Still, he added from his home office, "I miss [her] every moment without her here."

For Kira Costanza, 26, the decision to leave was strictly business.

"To pursue my interest in policy, I just wanted to get a broader sense of where the industry is going, expand my professional experience," she said last week at Solardelphia's headquarters, a converted house just north of downtown Doylestown.

While her father's company, with 20 employees, has concentrated mainly on Montgomery County and nearby areas - "Just portray that positively," she added protectively - Solardelphia, started in 2001, is working in Pennsylvania, New Jersey and Delaware, with plans to expand into Massachusetts and Connecticut next year.

Founder Jude Webster said he expected to grow the company from 25 employees now to 40 by the end of next year.

Kira Costanza first caught his attention a few years ago when she had the temerity to run for secretary of one of the solar trade groups - defeating an industry veteran, Webster said. It was only as the solar field became increasingly crowded and marketing more important to getting business that Webster thought to offer her a job.

That prompted a phone call from Jon Costanza.
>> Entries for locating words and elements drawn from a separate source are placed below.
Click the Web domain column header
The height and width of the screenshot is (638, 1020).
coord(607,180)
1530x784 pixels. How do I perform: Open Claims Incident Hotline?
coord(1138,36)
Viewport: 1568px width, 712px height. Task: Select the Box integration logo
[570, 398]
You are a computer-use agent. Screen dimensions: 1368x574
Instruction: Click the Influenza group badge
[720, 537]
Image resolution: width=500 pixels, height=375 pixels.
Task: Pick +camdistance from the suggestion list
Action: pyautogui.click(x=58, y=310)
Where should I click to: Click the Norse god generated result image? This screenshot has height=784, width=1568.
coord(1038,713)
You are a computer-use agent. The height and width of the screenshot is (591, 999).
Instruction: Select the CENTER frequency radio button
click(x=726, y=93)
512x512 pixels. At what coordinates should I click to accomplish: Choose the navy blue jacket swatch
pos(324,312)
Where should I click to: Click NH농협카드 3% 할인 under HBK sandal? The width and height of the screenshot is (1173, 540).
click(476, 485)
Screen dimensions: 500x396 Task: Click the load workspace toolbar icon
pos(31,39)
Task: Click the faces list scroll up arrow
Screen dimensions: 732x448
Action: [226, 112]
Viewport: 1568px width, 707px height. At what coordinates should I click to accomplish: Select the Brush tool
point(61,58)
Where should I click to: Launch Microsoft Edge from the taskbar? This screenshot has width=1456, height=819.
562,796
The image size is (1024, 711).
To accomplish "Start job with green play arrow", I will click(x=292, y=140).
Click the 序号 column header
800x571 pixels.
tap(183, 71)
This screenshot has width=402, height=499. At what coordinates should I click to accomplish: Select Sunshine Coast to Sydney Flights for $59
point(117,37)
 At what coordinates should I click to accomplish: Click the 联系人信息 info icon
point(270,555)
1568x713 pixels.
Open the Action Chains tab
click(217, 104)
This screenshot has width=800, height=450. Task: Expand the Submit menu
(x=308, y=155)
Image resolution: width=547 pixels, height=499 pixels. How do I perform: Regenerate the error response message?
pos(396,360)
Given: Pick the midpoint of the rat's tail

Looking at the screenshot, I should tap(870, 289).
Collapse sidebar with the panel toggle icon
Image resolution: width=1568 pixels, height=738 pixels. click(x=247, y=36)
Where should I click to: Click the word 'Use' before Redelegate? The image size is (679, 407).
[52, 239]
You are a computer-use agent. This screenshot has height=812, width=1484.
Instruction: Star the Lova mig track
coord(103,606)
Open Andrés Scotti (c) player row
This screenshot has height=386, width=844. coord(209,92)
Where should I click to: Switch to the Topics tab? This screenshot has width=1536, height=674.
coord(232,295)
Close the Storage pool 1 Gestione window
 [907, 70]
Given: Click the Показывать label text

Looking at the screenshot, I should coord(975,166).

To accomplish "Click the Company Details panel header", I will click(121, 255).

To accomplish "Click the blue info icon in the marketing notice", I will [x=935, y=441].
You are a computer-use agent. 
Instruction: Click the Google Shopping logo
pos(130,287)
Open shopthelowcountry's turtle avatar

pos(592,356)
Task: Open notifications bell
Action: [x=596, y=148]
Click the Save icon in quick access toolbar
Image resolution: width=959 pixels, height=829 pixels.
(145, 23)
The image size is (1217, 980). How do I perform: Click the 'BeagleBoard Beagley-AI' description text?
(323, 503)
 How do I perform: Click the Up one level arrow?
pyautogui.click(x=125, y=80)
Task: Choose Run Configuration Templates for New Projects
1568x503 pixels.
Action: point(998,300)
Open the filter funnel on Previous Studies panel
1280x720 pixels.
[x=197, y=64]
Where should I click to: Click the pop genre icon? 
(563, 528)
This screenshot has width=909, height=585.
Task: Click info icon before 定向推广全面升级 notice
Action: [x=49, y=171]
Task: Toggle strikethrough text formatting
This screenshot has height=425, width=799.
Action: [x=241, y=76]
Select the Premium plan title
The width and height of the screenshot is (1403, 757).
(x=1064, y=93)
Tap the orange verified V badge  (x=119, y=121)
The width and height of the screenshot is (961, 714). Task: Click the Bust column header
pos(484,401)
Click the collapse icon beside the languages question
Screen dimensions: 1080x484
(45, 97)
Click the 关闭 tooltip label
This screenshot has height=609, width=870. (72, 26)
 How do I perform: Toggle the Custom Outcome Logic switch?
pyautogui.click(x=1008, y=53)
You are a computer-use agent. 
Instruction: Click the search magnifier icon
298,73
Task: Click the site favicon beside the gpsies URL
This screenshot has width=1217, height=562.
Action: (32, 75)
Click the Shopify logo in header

What followed was a conversation between Webster, 34, and Costanza, 55, not unlike one in which a father has been asked for his daughter's hand in marriage. Though in this case there is no romantic relationship, and Webster did not ask for Costanza's permission to hire his daughter.

"I don't think he was exceptionally happy about that," Webster said. "But he said he loves his daughter and wants her to do well."

"Dilemmas of family business" - that's how T.L. Hill, a professor of strategy and general management at Temple University's Fox School of Business, summed up the situation as described to him.

"From the father's perspective, it's sort of wonderful and horrible at the same time," Hill said. "To see your daughter flourish and enter a field you love and do well enough that a competitor will hire her and allow her to spread her wings - this is what you look for.

"From a business perspective, if she's that good, you don't want to lose her."

Kira Costanza insists the only thing her father has lost is the obligation to pay her.

Intact is their shared passion for an industry that has enabled them do what they love most: help others. With her father's assistance, two years ago Kira created Sunpower Afrique, a nonprofit dedicated to bringing solar power to the small West African nation of Togo.

There's one other change in their relationship, though: "We don't talk about business," she said.